Üniversite; tarihsel doğrultusu olan bilim ışığındaki aydınlanmacı içeriğini, gericilik salgıları karşısında çoktan yitirmiştir. Üniversite; piyasacılığın kol gezdiği, eğitim-öğretim işlerinin metalaştırıldığı, siyasi baskı, yıldırma, korkutma ve benzeri olayların adi polisiye vakalar olarak yaşandığı bir kuruma dönüştürülmüştür. Sadece bu kadar mı? Kılık kıyafet işinde, yasaların suç saydığını hatırlattığı için, Rennan Pekünlü’ye, bu memleketin mahkemeleri hüküm giydirmiştir. Rennan, 20 Kasımda cezasını çekmek üzere hapse gönderilirken, akademimiz neredeyse çıtın çıkmadığı bir ölü sessizliğine kendiliğinden bürünmeyi yeğlemiştir.
Asistanlar akademinin modern kölesi kılınmış; kamusal alandaki varlıkları, geçici kadroları ile sınırlandırılmıştır. İtaatkârlık ve koşullara ikna olmuşluk, akademisyenin genel görüntüsüne dönüşmüştür. Her şeyin piyasalaştırıldığı bir akademi dünyasında, sistemden pay kapma, becerinin ve zekânın turnusolü ve akademik başarının ölçütü sayılır olmuştur.

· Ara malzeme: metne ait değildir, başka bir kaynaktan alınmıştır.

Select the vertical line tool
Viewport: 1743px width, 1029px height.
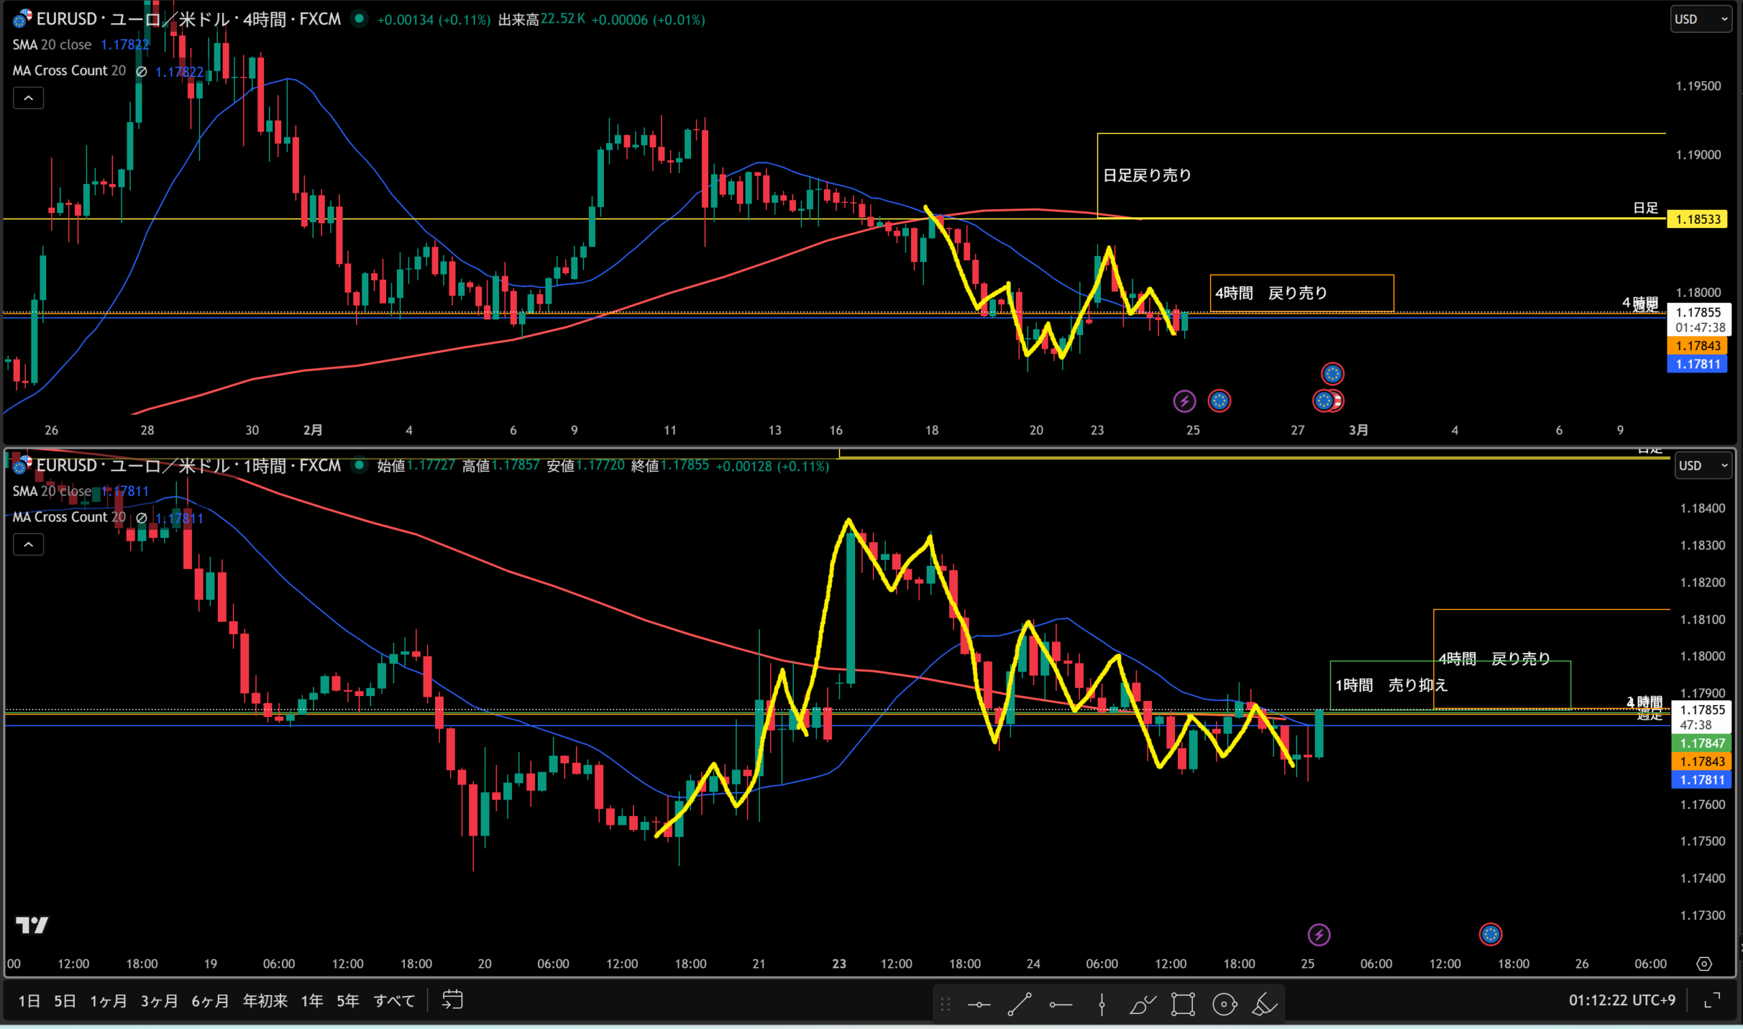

Üniversitenin yeniversiteye dönüştürüldüğü bu süreçte; neredeyse, öğrencinin müşteri ve velinimet sayılması olağan hale gelmiş; sertifika ve diploma ticareti yapmak asıl hedef olmuştur. Adeta aklın uçuklaştığı, bilimsel düşüncenin buharlaştığı böylesi bir akademik ortamda, artık bir kadın rektörün tesettüre girme özgürlüğünü ağzından öğrenmek mümkün olabilmektedir. Kimi hoca taifesinde, ihtiyaca binaen geleceğin sigortası ve iyi bir yatırım aracı olarak hac farizasını giderme neredeyse bir moda olmuştur. Hidayete erişmenin dayanılmaz hafifliğine kapılan hacı profesörlerin hacılık reklamında da hayli yetenek sergiledikleri ayrıca ve kolayca görülebilmektedir. Akademide geriye, artık her türden dinsel dogma ve hurafelerin salgısı ve bunların ortalıkta cirit atması kalmıştır.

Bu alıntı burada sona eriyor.